Riproponiamo l’intervista al direttore Luigi Covatta pubblicata il 2 luglio scorso sul sito internet 10WH, curata da Antonio Romano
Essendo uno dei creatori del famigerato corso di laurea in Scienze della Comunicazione, ci puoi raccontare come nacque?
Nel 1988, quando ero sottosegretario alla Pubblica istruzione con delega all’Università, venne a trovarmi Diego Marconi, giovane filosofo torinese che conoscevo dai primi anni ‘70, perché con Gian Giacomo Migone partecipava alle attività dell’Acpol, l’associazione di cultura politica fondata da Livio Labor e Riccardo Lombardi. Insieme con Maurizio Ferraris mi sottopose un progetto che mirava anche a svecchiare la Facoltà di Lettere. Anni prima, con lo stesso obiettivo, era stato istituito il corso di laurea in Conservazione dei beni culturali, che però non aveva dato buona prova. Per cui maneggiai con la massima cura questa nuova proposta. Decisi per una sperimentazione a numero chiuso da svolgere solo in tre sedi: ovviamente Torino, e poi Salerno (dove insegnava Alberto Abruzzese) e Siena, della serietà del cui rettore (Luigi Berlinguer) mi fidavo parecchio. Nel 1989 lasciai il ministero della Pubblica istruzione, e solo qualche anno dopo appresi che quei tre corsi “sperimentali” nel frattempo si erano miracolosamente moltiplicati, e che ce n’era uno perfino a Roma, università che di tutto aveva bisogno tranne che di allargarsi. La notizia la ebbi dal figlio di un mio amico che si apprestava ad iscriversi: e che adesso, dopo essersi laureato a pieni voti, fa l’edicolante a Ponte Milvio. Può darsi che sia stata carente l’offerta formativa. Sicuramente, però, è inesistente la domanda. Le redazioni in cui si mangia pane e “società della conoscenza” (e dalle quali si alzano quotidiani lamenti per la disoccupazione giovanile) sono piene di precari pagati un tanto a riga. Debbo dire che nello stesso periodo bocciai la proposta di adottare il “3 più 2” per la laurea in Economia e commercio, perché da una consultazione coi datori di lavoro (a cominciare dall’Abi) verificai che per la laurea triennale non c’era domanda: ma il mercato del lavoro dei bancari, evidentemente, è meno opaco di quello dell’industria culturale.

□ □ □ □

Trascrivi il passo dell'intervista partendo da "Riproponiamo l’intervista al" e terminando con "raccontare come nacque?".

□ □ □ □

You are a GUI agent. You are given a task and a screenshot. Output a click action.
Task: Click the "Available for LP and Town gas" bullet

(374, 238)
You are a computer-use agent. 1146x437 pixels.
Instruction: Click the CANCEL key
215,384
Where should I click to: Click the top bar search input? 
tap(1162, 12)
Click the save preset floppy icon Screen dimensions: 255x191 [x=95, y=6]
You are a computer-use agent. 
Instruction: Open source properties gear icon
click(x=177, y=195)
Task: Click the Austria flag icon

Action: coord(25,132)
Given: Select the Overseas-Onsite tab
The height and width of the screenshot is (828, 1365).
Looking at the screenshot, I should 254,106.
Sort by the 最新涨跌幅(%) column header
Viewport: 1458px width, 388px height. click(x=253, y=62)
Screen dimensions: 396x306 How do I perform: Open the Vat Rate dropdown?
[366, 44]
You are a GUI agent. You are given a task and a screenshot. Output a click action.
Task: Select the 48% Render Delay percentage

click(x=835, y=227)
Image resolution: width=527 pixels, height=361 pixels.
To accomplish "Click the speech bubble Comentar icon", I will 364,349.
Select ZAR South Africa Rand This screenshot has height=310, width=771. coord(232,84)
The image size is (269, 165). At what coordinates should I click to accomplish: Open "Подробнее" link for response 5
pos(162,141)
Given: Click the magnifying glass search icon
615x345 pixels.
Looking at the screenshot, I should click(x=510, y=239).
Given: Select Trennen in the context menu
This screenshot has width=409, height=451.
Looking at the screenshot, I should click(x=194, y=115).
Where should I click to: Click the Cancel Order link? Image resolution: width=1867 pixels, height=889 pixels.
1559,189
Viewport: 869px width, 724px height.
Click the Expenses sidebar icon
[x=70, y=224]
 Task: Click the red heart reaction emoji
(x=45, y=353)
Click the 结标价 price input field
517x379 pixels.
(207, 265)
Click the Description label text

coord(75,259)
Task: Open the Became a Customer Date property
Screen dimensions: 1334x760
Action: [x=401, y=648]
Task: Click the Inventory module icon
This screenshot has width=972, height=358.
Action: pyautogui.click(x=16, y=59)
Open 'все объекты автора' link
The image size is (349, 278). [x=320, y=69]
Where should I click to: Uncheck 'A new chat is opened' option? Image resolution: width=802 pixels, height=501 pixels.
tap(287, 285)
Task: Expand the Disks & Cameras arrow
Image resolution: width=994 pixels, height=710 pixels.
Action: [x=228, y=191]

□ □ □ □

- _SOLUZIONE COMPLETA_
Riproponiamo l’intervista al direttore Luigi Covatta pubblicata il 2 luglio scorso sul sito internet 10WH, curata da Antonio Romano
Essendo uno dei creatori del famigerato corso di laurea in Scienze della Comunicazione, ci puoi raccontare come nacque?